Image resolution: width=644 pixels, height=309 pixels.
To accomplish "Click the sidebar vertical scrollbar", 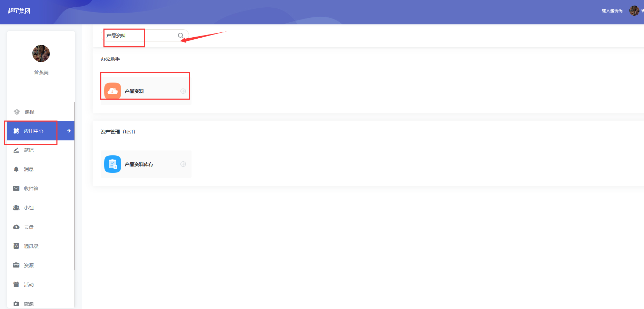I will pyautogui.click(x=75, y=186).
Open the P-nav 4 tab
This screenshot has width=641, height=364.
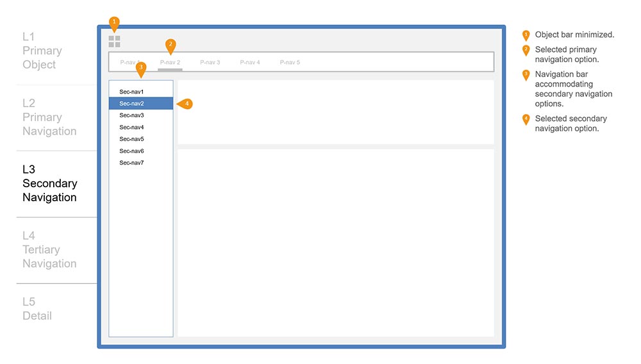250,62
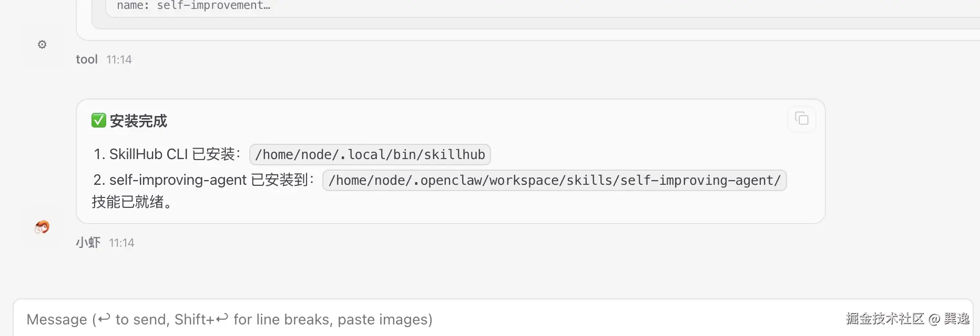Select the /home/node/.local/bin/skillhub code path
980x336 pixels.
tap(370, 155)
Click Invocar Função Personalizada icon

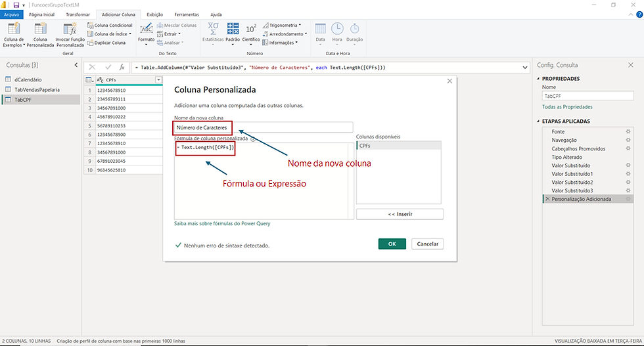click(x=70, y=29)
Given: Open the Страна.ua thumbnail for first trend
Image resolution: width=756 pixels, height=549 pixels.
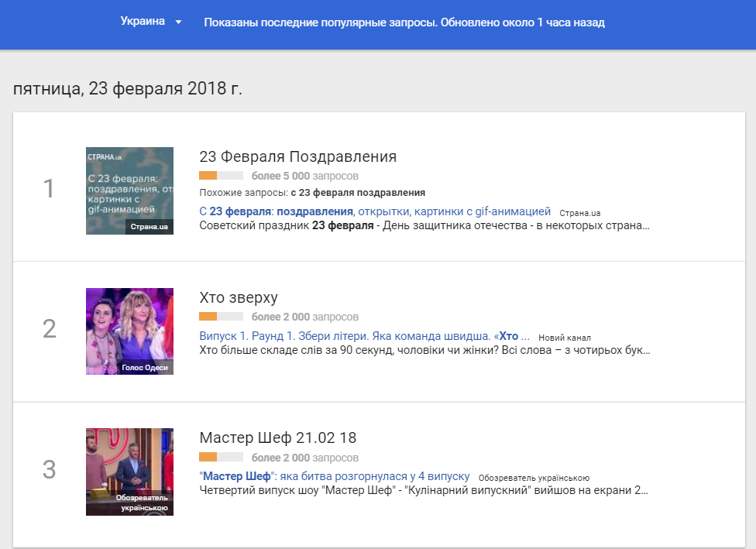Looking at the screenshot, I should click(129, 190).
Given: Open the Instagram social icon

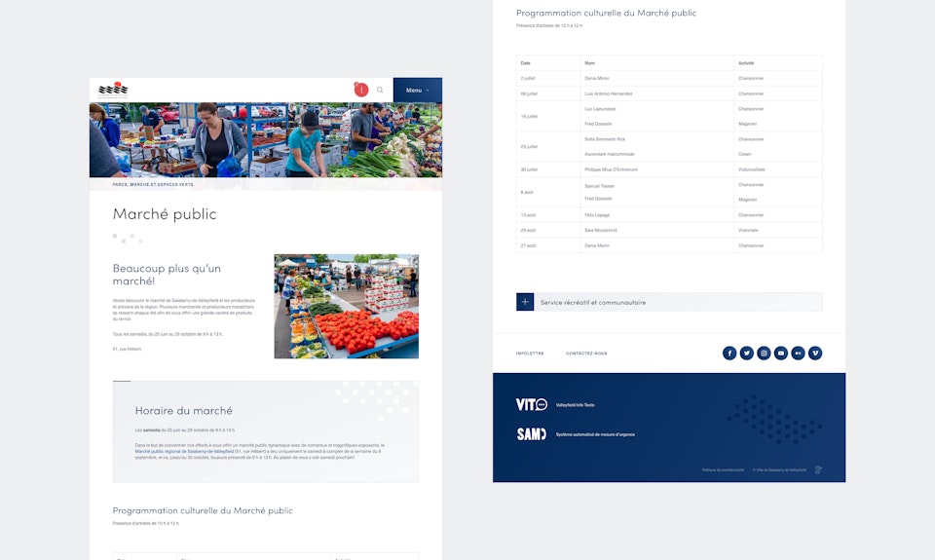Looking at the screenshot, I should 764,354.
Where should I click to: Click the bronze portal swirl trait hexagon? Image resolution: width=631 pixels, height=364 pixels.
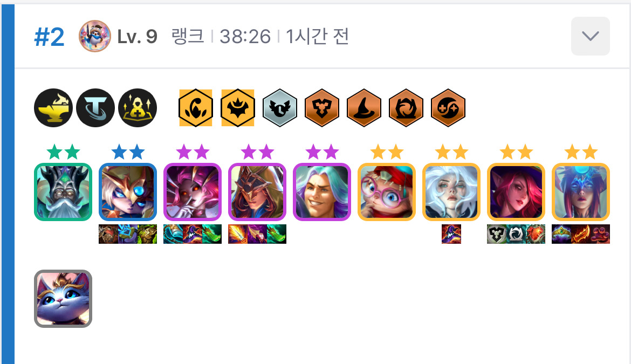[x=406, y=108]
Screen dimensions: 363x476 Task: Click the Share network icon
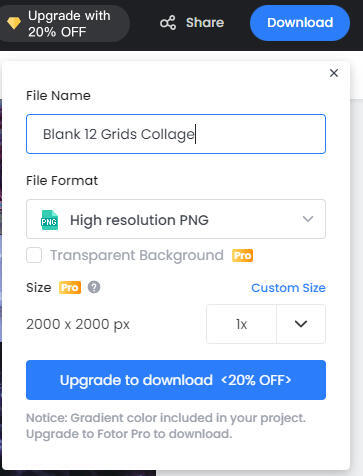[168, 23]
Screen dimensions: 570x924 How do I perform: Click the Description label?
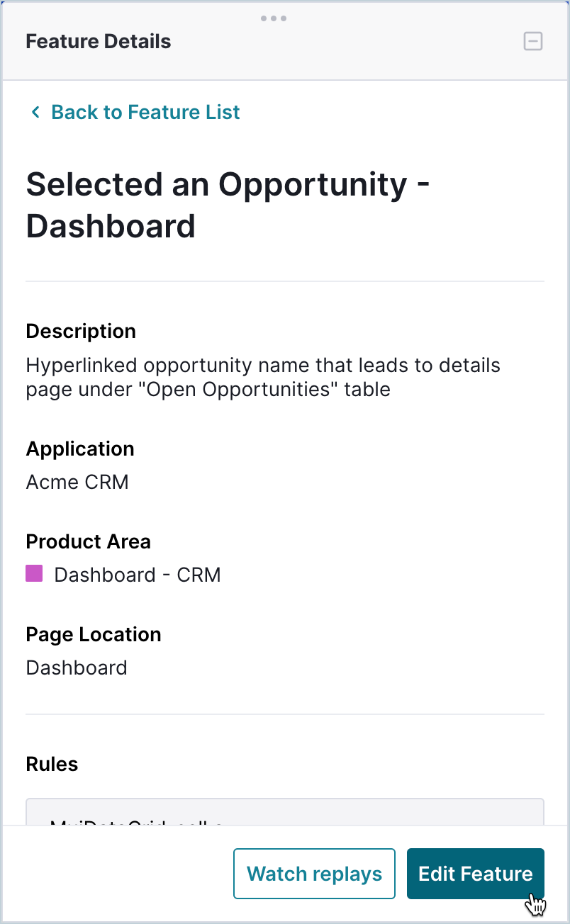point(81,331)
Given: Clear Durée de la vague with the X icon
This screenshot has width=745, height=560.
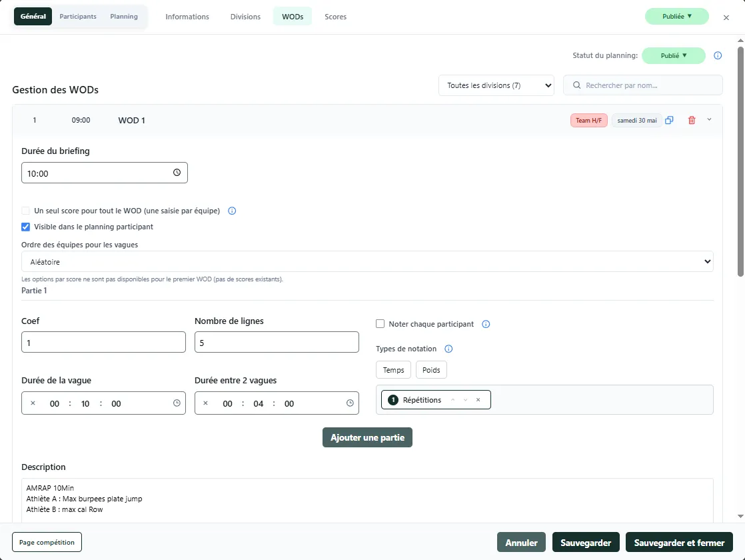Looking at the screenshot, I should click(x=33, y=403).
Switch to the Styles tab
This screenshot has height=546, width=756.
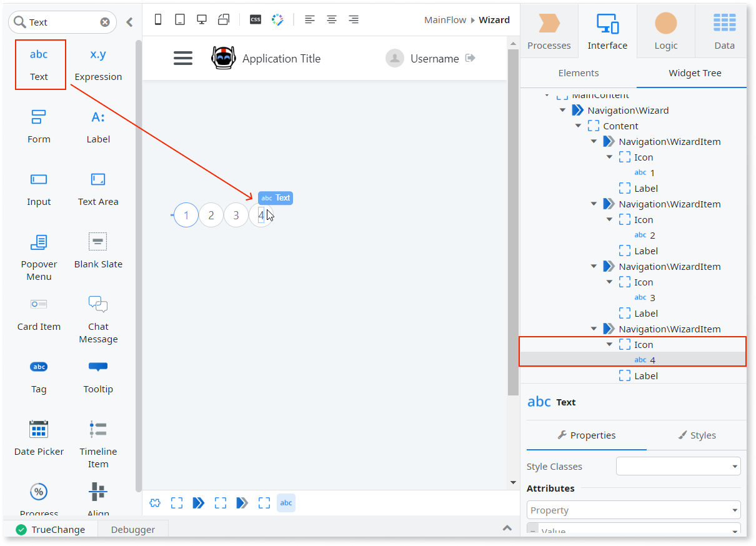click(697, 435)
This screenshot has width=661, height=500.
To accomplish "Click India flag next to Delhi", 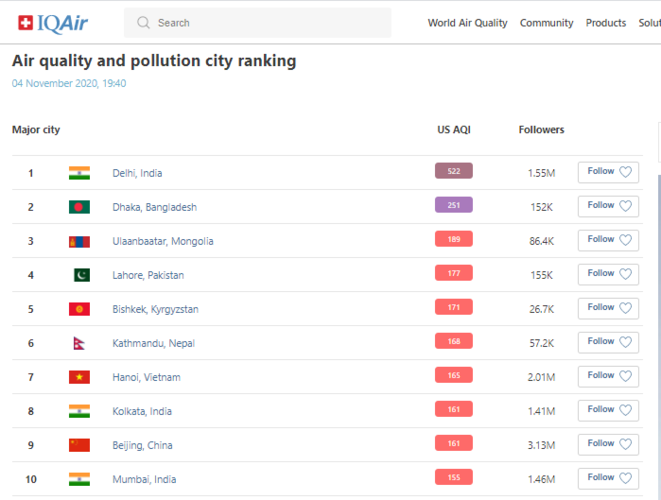I will click(x=79, y=173).
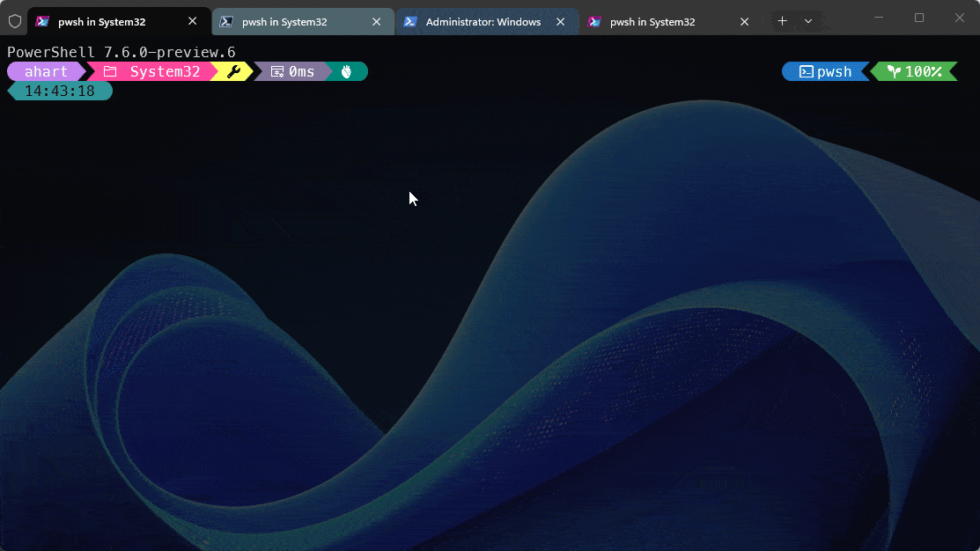This screenshot has height=551, width=980.
Task: Click the Administrator tab's PowerShell icon
Action: [409, 20]
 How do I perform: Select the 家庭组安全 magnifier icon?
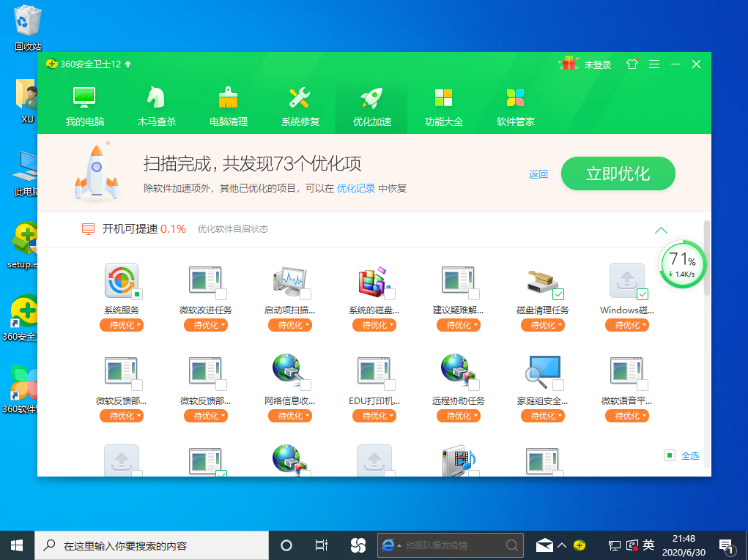tap(543, 370)
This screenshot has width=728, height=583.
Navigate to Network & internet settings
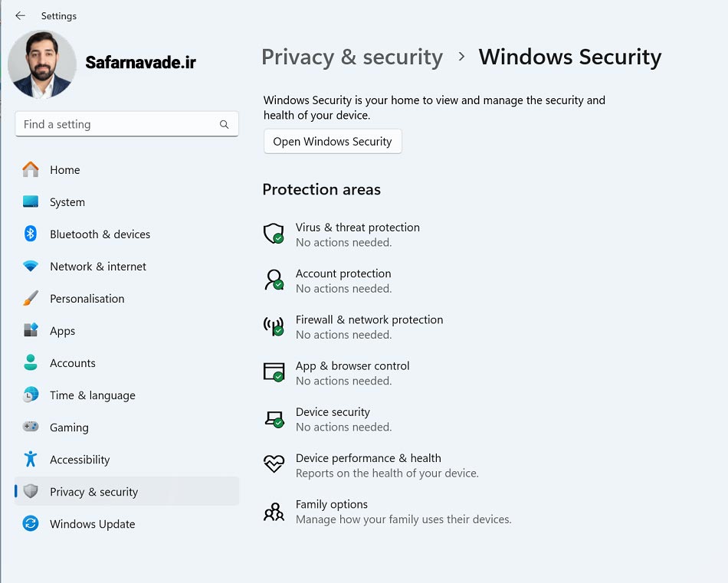(97, 267)
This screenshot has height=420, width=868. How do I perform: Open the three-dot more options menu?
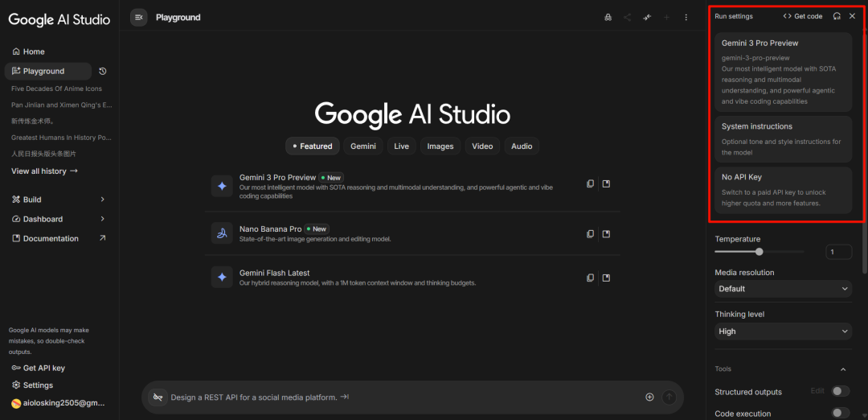(686, 17)
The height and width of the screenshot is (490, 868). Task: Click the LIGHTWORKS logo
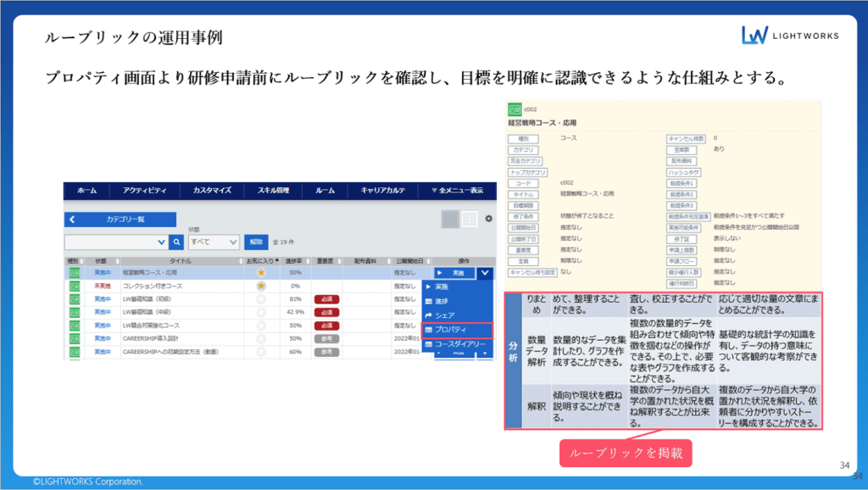[x=789, y=35]
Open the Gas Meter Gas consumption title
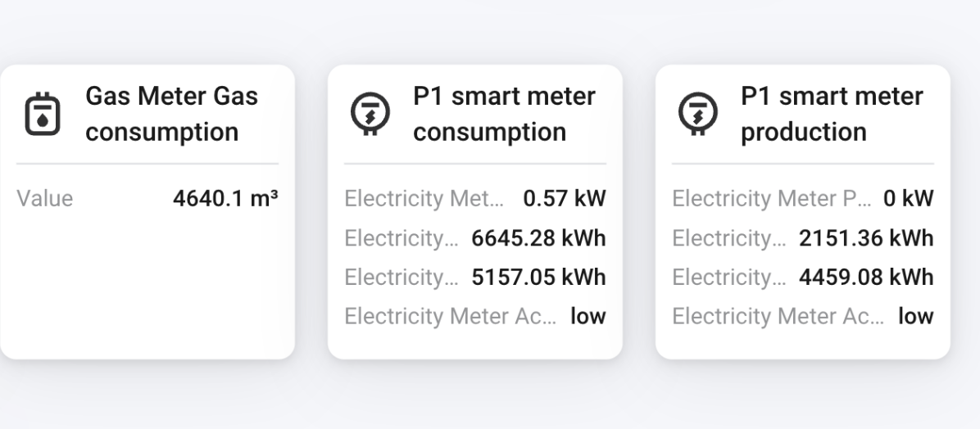Image resolution: width=980 pixels, height=429 pixels. click(171, 114)

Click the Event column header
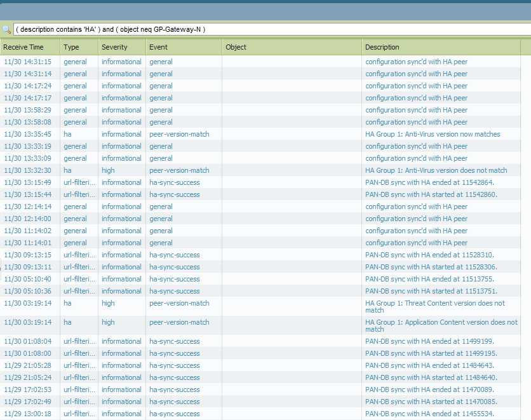pos(158,47)
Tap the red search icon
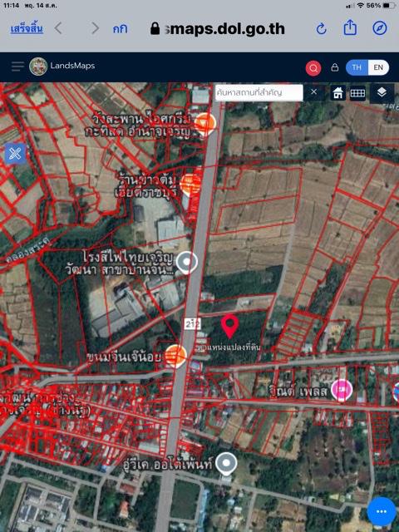The width and height of the screenshot is (399, 532). [x=313, y=68]
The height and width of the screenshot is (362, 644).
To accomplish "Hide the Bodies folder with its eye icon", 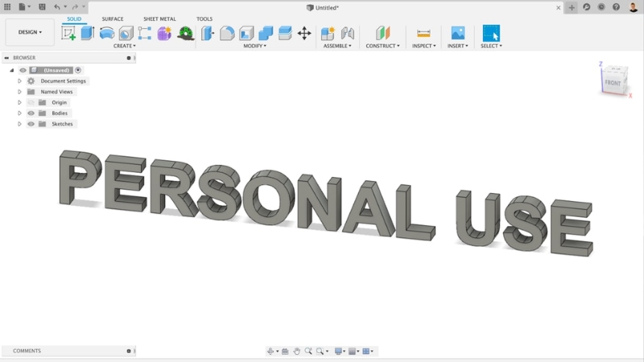I will coord(31,113).
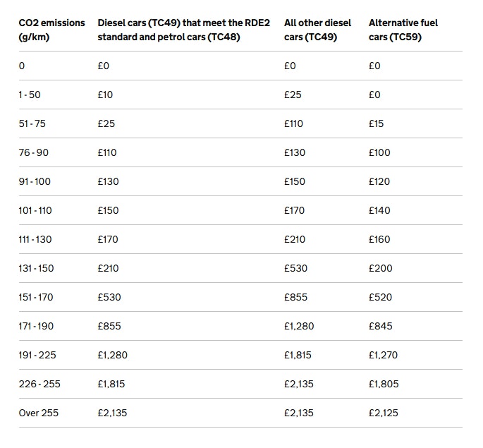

────────

Task directions:
In the data above, find the line containing "Where should I" and the line containing "This screenshot has width=661, height=500.". Copy exactly the stretch from the first through the second, both included, leaving out any picture.

Output:
Where should I click to: Click the bronze portal swirl trait hexagon? Image resolution: width=631 pixels, height=364 pixels.
[x=406, y=108]
Screen dimensions: 363x476 Task: Click the Share network icon
[168, 23]
Screen dimensions: 570x924 How do I perform: Click the Description label?
point(81,331)
Given: Clear Durée de la vague with the X icon
This screenshot has width=745, height=560.
Looking at the screenshot, I should click(x=33, y=403).
Switch to the Styles tab
This screenshot has height=546, width=756.
click(697, 435)
This screenshot has width=661, height=500.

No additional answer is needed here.